**EXERCISE OBJECTIVE**
Give back every line of the listing below that contains the word "button", copied in full.

**DATA EXCERPTS**
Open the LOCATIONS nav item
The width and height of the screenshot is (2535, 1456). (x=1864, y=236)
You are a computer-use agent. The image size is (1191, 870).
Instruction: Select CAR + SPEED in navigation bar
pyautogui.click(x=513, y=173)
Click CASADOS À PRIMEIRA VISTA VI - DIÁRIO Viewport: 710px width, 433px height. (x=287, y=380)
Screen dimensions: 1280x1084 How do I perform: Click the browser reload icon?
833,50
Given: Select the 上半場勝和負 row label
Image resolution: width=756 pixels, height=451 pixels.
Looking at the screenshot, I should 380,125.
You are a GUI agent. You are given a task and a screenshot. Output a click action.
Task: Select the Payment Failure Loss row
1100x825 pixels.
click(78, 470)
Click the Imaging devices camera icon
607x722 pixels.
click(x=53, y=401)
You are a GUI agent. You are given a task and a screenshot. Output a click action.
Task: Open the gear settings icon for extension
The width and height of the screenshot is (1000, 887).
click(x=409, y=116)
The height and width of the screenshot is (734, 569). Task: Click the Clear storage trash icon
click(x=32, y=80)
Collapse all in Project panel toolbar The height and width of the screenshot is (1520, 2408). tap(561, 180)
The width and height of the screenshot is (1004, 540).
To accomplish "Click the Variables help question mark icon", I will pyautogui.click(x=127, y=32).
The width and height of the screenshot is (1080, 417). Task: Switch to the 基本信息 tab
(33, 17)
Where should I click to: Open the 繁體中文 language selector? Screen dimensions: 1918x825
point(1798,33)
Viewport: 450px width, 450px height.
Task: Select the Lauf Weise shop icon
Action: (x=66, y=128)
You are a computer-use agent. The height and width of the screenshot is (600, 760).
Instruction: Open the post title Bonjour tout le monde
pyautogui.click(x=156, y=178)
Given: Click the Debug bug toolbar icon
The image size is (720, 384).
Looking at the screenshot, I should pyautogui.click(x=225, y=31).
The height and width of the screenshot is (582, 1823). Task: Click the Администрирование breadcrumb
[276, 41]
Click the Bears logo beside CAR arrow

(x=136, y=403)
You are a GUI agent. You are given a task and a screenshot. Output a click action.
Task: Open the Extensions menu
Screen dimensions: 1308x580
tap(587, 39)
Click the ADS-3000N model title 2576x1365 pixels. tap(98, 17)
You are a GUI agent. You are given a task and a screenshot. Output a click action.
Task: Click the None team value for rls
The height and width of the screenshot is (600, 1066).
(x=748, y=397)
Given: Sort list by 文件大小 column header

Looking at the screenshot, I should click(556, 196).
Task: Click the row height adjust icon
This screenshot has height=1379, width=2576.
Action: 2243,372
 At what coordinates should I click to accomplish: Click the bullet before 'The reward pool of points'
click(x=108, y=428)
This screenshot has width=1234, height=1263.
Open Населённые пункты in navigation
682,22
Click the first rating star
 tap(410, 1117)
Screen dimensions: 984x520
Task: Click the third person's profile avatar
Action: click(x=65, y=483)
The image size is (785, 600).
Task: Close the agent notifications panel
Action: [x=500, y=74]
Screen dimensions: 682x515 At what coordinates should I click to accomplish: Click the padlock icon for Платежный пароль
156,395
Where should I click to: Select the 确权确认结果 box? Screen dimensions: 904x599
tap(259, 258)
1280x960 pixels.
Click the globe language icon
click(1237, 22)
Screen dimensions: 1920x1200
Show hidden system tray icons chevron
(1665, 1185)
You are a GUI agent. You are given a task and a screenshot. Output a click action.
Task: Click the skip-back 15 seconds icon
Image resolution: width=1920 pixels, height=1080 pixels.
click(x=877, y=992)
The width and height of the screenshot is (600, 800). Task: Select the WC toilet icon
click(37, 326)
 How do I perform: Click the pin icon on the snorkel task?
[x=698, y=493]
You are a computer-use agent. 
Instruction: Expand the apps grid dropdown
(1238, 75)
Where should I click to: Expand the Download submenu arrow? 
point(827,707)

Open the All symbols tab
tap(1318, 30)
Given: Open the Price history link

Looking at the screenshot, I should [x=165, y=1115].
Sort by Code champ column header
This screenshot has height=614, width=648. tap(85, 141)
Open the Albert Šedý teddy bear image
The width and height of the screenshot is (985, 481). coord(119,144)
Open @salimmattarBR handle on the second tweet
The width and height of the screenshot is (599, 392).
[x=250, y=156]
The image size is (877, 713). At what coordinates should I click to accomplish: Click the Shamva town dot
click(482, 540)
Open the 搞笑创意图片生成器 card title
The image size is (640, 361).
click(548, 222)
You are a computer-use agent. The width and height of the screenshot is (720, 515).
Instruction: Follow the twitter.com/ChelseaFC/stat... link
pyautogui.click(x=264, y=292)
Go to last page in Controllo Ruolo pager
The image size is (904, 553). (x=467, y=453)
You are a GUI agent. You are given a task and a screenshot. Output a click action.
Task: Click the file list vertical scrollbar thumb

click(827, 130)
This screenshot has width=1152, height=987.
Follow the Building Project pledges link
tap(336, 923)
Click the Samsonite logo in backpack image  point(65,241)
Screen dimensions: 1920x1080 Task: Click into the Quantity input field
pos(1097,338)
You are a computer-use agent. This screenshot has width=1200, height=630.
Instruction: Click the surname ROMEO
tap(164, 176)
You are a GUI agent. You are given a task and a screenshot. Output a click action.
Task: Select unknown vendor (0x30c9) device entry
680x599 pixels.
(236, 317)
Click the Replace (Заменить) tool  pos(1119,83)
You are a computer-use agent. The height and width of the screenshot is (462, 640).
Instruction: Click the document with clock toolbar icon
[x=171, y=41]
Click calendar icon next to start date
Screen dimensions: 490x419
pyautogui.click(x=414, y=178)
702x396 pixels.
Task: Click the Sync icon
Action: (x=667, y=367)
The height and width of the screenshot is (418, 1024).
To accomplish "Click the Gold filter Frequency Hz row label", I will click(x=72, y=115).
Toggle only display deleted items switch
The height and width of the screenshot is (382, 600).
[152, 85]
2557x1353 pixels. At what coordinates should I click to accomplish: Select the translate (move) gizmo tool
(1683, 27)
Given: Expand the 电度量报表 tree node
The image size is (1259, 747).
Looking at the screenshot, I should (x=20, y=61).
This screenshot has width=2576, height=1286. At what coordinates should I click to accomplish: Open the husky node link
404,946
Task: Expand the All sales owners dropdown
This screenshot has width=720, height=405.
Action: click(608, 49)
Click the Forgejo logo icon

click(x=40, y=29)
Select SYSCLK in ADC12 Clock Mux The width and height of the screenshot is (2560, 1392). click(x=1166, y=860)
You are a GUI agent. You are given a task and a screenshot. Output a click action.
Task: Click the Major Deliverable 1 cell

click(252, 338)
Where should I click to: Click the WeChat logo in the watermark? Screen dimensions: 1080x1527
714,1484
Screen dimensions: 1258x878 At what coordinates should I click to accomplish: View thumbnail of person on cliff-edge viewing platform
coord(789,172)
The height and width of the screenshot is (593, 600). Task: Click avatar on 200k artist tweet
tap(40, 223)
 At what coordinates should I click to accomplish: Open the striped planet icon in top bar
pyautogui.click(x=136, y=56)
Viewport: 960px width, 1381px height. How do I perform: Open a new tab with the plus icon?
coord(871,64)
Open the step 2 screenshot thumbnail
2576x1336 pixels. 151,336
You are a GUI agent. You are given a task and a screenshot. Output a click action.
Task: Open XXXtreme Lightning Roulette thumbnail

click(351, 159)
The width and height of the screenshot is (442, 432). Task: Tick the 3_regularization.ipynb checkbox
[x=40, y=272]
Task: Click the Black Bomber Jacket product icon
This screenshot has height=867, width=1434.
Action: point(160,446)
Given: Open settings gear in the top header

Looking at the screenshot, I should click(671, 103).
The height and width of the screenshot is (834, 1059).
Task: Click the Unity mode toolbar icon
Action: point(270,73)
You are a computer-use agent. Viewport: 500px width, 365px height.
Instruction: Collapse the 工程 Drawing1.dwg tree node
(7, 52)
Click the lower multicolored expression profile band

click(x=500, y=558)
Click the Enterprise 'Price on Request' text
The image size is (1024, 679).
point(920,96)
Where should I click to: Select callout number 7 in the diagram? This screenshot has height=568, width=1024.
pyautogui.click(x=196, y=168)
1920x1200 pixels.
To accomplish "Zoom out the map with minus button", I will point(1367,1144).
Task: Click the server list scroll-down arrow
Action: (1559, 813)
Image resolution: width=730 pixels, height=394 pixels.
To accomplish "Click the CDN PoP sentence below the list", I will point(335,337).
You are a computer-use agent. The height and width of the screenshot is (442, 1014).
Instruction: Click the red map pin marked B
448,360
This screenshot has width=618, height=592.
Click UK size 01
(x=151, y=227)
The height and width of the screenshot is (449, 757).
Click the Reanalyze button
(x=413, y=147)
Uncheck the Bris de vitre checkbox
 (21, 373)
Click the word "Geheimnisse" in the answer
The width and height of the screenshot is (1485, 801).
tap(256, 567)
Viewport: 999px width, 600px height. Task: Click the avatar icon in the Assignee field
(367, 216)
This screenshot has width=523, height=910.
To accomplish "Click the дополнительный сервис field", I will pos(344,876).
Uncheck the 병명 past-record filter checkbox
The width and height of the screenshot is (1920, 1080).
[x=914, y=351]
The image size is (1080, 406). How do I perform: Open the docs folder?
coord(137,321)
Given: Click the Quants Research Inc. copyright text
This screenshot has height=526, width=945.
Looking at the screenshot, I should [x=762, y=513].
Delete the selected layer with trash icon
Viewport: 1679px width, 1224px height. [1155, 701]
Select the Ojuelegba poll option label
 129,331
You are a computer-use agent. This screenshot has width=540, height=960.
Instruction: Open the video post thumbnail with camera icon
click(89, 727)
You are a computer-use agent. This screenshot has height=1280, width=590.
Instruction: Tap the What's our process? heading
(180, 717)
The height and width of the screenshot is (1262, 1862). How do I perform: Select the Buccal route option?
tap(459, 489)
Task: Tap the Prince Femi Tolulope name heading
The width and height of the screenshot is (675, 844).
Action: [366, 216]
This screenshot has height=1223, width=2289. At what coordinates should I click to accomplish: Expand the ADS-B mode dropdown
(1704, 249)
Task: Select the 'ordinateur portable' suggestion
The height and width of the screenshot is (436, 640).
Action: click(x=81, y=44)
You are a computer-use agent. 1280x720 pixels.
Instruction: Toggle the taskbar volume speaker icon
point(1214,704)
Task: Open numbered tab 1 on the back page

**COMPLETE ANSWER**
To accomplish "Zoom out the map with minus button", I will point(1367,1144).
Click the Reanalyze button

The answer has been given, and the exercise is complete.